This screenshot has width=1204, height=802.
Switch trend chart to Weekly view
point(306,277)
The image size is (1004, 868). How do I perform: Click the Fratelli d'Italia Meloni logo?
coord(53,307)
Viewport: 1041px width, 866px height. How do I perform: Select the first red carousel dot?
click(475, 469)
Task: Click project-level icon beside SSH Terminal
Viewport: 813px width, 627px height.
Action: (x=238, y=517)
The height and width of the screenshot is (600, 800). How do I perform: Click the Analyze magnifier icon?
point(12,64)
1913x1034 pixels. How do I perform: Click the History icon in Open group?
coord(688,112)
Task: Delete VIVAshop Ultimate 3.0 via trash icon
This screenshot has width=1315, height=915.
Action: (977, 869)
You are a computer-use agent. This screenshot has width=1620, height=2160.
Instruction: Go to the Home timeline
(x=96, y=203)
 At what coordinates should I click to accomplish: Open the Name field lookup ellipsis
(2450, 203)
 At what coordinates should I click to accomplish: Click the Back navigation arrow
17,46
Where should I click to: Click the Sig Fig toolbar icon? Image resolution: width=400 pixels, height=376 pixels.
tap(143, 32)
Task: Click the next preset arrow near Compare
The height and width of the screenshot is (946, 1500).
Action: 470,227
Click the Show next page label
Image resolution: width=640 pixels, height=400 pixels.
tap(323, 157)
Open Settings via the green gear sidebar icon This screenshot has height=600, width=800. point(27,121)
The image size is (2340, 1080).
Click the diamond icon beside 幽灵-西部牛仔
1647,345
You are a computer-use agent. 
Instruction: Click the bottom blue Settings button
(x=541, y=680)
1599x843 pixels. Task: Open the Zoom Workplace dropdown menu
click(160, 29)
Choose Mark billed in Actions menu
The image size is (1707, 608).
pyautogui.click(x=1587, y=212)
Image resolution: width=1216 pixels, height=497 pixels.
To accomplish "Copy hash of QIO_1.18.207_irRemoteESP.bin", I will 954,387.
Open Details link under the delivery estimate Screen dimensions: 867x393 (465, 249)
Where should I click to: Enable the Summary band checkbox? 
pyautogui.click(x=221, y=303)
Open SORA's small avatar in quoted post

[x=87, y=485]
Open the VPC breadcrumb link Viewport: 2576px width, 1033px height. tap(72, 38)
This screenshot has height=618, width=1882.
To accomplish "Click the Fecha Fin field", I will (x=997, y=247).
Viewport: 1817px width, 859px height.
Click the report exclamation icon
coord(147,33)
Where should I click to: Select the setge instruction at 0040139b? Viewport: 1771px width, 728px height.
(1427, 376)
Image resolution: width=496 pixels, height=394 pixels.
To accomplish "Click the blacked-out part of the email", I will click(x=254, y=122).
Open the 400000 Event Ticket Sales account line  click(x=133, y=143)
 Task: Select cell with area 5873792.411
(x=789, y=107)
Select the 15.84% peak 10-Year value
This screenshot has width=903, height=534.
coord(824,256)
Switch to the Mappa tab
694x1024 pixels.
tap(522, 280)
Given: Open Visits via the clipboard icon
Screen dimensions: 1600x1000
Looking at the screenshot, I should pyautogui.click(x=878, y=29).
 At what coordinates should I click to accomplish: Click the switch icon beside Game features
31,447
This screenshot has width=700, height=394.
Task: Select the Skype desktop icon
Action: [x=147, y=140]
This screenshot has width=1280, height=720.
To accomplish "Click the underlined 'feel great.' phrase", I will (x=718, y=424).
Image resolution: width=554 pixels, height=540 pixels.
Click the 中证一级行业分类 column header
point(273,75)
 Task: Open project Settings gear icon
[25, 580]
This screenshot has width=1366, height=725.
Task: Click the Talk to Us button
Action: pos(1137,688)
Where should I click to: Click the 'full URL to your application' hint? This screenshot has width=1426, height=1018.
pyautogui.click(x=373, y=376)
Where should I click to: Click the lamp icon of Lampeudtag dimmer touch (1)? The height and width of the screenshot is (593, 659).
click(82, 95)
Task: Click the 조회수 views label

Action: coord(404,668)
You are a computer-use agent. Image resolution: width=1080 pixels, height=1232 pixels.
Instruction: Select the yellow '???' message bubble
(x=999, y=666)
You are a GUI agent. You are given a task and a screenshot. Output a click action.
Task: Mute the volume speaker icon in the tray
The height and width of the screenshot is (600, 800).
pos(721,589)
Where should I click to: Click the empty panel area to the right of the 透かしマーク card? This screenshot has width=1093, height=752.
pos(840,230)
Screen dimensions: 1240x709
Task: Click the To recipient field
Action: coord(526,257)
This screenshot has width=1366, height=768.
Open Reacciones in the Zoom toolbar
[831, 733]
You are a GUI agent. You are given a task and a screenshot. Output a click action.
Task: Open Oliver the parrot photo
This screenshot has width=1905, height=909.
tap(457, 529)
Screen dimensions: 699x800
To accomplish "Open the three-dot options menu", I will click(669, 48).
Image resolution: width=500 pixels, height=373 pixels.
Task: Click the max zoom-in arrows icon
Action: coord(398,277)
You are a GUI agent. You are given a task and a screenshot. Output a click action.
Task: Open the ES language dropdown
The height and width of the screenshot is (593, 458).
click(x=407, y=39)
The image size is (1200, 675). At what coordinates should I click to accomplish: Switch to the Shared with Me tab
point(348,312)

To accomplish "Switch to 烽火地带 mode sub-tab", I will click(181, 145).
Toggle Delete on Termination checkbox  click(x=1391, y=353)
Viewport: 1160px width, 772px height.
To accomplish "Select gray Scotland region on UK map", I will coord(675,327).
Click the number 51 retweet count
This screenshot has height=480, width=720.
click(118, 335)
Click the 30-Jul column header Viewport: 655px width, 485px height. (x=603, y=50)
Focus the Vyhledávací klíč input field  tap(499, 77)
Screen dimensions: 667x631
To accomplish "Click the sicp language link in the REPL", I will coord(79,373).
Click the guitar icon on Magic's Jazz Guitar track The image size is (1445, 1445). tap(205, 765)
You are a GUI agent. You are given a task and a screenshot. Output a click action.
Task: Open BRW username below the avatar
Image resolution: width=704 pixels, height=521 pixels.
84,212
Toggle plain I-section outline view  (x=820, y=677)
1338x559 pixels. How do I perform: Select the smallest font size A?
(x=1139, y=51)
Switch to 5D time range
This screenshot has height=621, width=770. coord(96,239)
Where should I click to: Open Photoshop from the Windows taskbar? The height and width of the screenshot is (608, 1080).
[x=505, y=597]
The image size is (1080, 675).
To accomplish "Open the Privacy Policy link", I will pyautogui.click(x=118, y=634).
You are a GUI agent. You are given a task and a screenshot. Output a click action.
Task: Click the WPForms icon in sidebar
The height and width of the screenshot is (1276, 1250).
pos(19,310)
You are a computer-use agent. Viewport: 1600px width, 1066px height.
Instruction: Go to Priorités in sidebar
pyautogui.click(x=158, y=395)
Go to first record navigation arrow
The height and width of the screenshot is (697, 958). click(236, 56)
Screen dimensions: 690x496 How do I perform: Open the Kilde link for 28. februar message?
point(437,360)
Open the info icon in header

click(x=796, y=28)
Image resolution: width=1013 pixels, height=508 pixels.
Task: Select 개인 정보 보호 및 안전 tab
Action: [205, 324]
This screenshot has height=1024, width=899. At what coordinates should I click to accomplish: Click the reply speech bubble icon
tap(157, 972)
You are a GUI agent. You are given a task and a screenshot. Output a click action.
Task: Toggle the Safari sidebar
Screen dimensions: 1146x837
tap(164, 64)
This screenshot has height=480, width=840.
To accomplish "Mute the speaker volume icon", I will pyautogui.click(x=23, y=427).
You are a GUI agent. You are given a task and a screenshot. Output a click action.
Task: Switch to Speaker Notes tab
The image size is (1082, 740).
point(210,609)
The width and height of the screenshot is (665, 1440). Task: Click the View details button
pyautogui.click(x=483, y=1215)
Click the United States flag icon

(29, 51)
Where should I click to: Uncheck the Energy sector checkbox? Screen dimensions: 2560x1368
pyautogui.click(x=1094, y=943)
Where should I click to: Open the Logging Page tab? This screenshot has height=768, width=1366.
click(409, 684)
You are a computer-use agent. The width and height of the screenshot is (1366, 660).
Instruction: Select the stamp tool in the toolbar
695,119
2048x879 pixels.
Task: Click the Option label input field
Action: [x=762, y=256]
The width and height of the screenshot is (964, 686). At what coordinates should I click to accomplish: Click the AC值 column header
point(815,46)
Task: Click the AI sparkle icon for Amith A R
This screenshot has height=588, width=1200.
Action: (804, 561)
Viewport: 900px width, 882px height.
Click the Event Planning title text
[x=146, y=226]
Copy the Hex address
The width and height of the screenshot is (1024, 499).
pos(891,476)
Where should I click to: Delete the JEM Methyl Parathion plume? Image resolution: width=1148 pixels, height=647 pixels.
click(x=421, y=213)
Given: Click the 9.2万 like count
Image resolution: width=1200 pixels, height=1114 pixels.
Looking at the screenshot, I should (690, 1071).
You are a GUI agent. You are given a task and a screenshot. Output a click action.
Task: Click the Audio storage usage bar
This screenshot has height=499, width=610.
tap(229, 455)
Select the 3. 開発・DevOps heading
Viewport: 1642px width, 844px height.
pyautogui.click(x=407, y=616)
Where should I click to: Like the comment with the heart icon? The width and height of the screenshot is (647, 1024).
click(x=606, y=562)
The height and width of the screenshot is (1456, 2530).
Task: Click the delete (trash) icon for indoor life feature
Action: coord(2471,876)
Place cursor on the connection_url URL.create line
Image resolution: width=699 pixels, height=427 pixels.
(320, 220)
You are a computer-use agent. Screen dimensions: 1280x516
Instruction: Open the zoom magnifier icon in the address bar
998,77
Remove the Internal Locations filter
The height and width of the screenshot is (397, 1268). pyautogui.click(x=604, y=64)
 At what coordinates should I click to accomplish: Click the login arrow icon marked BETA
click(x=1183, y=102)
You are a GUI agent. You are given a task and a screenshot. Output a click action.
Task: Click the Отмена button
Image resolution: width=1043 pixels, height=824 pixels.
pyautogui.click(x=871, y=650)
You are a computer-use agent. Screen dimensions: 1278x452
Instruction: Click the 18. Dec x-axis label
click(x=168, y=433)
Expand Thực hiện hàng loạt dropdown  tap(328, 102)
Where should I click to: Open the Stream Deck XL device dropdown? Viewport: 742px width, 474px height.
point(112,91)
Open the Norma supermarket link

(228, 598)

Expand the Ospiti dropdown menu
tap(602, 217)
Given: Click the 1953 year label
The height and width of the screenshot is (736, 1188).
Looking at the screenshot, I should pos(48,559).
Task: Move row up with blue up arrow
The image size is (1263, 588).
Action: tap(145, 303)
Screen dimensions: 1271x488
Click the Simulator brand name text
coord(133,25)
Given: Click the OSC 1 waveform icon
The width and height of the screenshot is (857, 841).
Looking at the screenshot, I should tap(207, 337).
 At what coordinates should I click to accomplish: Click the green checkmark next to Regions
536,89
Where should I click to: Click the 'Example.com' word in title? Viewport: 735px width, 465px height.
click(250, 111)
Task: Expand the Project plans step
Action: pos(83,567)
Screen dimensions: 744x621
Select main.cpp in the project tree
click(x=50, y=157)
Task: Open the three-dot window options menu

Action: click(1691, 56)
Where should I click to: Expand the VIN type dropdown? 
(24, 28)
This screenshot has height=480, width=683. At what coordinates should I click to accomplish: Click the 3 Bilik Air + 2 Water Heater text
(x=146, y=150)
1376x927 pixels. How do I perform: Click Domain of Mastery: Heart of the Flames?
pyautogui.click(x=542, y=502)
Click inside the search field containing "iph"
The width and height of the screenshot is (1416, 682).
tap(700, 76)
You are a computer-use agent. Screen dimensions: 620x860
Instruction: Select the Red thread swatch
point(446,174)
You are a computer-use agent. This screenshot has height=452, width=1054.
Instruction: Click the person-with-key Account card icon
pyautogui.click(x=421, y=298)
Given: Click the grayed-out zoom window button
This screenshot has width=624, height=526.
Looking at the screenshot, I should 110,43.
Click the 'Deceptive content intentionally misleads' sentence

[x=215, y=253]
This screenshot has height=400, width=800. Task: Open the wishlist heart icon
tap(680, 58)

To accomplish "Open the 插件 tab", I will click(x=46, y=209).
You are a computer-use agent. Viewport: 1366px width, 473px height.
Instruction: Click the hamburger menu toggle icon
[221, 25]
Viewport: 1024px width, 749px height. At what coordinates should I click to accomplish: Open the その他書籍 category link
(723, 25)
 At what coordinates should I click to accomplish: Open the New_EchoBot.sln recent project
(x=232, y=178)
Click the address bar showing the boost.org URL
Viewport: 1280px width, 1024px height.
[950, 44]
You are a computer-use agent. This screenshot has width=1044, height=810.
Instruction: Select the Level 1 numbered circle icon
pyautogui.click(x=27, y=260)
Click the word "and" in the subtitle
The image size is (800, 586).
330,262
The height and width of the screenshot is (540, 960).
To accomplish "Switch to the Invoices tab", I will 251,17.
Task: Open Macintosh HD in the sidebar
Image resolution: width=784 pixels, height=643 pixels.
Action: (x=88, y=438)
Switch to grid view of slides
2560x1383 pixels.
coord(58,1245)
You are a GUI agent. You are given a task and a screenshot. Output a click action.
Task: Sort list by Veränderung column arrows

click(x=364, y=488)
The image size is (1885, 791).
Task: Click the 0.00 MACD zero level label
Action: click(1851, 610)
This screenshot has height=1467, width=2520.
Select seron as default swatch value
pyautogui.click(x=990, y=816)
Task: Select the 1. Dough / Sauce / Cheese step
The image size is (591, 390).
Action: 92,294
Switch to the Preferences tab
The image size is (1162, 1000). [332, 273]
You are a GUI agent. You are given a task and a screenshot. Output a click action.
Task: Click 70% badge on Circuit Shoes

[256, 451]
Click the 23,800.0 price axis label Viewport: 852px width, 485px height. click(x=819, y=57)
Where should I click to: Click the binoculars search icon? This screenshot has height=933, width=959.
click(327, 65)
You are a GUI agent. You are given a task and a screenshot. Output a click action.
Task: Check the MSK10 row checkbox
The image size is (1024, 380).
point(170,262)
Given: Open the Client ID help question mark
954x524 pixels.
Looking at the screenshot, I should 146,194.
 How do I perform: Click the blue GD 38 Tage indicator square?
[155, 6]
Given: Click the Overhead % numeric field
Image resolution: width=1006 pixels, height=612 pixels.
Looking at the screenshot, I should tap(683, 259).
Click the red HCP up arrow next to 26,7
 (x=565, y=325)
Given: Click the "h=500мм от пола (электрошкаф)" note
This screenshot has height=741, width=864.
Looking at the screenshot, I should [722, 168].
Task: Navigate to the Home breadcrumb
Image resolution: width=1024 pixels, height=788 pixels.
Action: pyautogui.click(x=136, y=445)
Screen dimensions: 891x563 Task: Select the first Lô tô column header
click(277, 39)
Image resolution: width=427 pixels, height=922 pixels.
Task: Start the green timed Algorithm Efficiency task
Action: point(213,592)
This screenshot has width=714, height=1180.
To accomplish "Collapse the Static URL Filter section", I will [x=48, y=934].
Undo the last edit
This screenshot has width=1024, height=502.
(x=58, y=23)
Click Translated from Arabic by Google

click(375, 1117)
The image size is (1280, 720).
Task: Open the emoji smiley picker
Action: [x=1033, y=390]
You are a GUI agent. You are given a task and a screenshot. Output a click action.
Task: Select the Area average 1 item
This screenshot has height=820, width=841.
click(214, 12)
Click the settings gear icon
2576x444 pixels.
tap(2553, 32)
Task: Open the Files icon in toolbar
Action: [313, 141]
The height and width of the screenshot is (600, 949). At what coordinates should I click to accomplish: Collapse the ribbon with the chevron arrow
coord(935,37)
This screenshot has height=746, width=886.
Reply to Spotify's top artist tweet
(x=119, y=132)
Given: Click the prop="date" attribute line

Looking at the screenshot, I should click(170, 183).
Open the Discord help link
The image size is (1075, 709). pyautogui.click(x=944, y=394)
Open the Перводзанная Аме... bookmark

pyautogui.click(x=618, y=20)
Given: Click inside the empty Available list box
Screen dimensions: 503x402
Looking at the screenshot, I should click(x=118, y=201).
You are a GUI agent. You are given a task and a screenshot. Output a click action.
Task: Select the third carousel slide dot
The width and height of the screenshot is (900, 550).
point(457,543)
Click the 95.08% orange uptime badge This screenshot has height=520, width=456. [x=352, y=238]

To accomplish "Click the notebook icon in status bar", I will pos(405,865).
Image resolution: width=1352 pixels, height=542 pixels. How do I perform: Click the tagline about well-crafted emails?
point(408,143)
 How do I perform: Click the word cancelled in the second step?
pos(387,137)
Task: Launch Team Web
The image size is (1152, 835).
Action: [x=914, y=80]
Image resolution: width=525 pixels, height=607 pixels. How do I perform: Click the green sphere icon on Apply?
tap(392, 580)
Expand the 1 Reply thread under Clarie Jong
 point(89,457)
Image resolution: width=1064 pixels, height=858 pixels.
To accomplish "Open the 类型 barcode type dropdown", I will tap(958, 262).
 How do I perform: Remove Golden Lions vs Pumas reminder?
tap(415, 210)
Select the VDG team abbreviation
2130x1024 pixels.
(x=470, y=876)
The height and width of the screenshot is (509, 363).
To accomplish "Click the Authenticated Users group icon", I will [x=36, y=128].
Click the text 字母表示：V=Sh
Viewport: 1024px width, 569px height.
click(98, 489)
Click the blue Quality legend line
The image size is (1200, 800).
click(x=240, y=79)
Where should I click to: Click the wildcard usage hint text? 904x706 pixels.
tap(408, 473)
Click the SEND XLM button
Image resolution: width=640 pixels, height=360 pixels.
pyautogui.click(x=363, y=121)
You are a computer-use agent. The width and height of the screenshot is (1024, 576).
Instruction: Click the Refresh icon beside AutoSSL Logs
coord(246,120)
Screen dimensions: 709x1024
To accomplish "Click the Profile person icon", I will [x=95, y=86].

Your assignment: In the listing above, find the line with "Given: Click the 9.2万 like count" and the line with "You are a computer-use agent. Screen dimensions: 1280x516". Output those two lines and every line between them, exactly as written.

The answer:
Given: Click the 9.2万 like count
Image resolution: width=1200 pixels, height=1114 pixels.
Looking at the screenshot, I should (690, 1071).
You are a GUI agent. You are given a task and a screenshot. Output a click action.
Task: Click the Audio storage usage bar
This screenshot has height=499, width=610.
tap(229, 455)
Select the 3. 開発・DevOps heading
Viewport: 1642px width, 844px height.
pyautogui.click(x=407, y=616)
Where should I click to: Like the comment with the heart icon? The width and height of the screenshot is (647, 1024).
click(x=606, y=562)
The height and width of the screenshot is (1456, 2530).
Task: Click the delete (trash) icon for indoor life feature
Action: coord(2471,876)
Place cursor on the connection_url URL.create line
Image resolution: width=699 pixels, height=427 pixels.
(320, 220)
You are a computer-use agent. Screen dimensions: 1280x516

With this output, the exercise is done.